A questão é "Brokeback Mountain" e a quebra de um tabu que, confesso a vocês, me deixou surpreendido.
É que esse notável e emocionante filme não se trata, efetivamente de uma história de sexo entre dois homens e sim de um amor verdadeiro entre dois seres humanos.

O filme relata de forma sensível, humana e sem nenhum exagero ou apelação, o enorme conflito existente entre pessoas que se sentem escravizadas pelo preconceito e possibilidade de humilhação pública.
Faz todo e qualquer "straight" que tenha um mínimo de sensibilidade, sentir na pele a tragédia da rejeição, o terrorismo da condenação moral e crueldade dos que se sentem no direito de - em nome de seus credos religiosos, códigos morais ou por pura ignorância - impor aos demais o que acha que é "certo" ou "errado" .

Você já imaginou como seria se alguém se sentisse no direito de dizer a você a comida que você deve comer, o lugar que você deve ou não freqüentar? Com quem você pode ou não repartir afeto e carinho?
A sociedade está em constante mudança. A passo de formiga e sem vontade, como já disse muito bem Lulu Santos em sua antológica canção "Assim Caminha a Humanidade". Mas o importante é que seu movimento em direção ao futuro e ao progresso é irreversível.

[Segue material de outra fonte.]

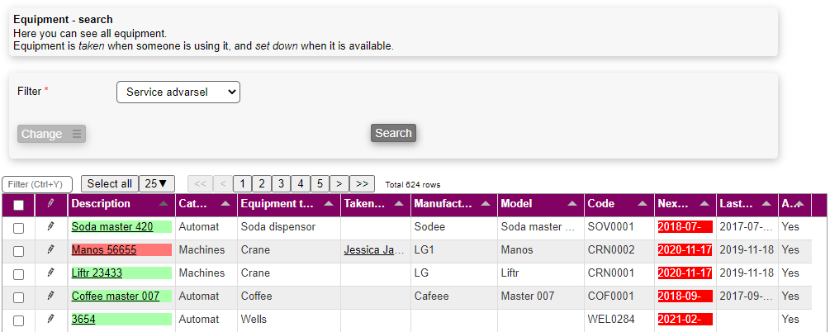Open the Service advarsel filter dropdown
Image resolution: width=830 pixels, height=332 pixels.
click(178, 92)
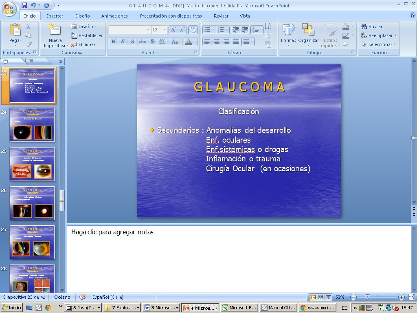The image size is (417, 313).
Task: Expand the Diseño layout dropdown
Action: tap(85, 26)
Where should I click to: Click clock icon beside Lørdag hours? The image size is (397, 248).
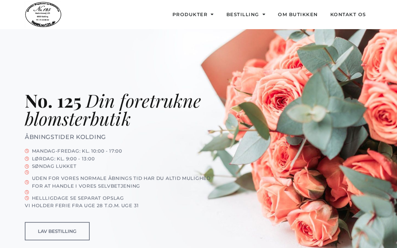pyautogui.click(x=27, y=159)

Apesar das religiões fanáticas e radicais que tratam mulheres como animais, homossexuais como criminosos, e defendem a morte de todos os que não pensam da forma que eles pensam, a humanidade sempre caminhará em direção a quebrar todos os tabus, a celebrar a vitória da luz sobre as trevas, da tolerância sobre a ignorância e a violência.

É dentro desse espectro de humanidade e inclusão que "Brokeback Mountain", seu extraordinário elenco de atores (nenhum deles é declaradamente gay) e seu corajoso diretor se inscreve como uma página de grande iluminacão à humanidade, na medida em que extrapola sua mera condição de entretenimento (afinal, é "apenas" um filme, como dizem muitos) para alcançar uma posição de libelo pela liberdade e pela tolerância.

Não importa se ganhar 1, 8 ou nenhum "Oscar". O bom serviço já está prestado.
Merece ser visto por todos, principalmente por aqueles que ainda se contorcem quando ouvem a palavra "gay" (porque será que alguns heterossexuais se assustam e se irritam tanto com esse tema?). Estes certamente não vão sair do cinema "convertidos em gays" como alguns até podem imaginar.

Vão sair, talvez, apenas entendendo que a opção de estilo de vida feita por qualquer pessoa é apenas um direito pleno e inalienável de cada ser humano.

Alias, não foi justamente Jesus Cristo que disse que a ninguém cabe o direito de julgar seus semelhantes?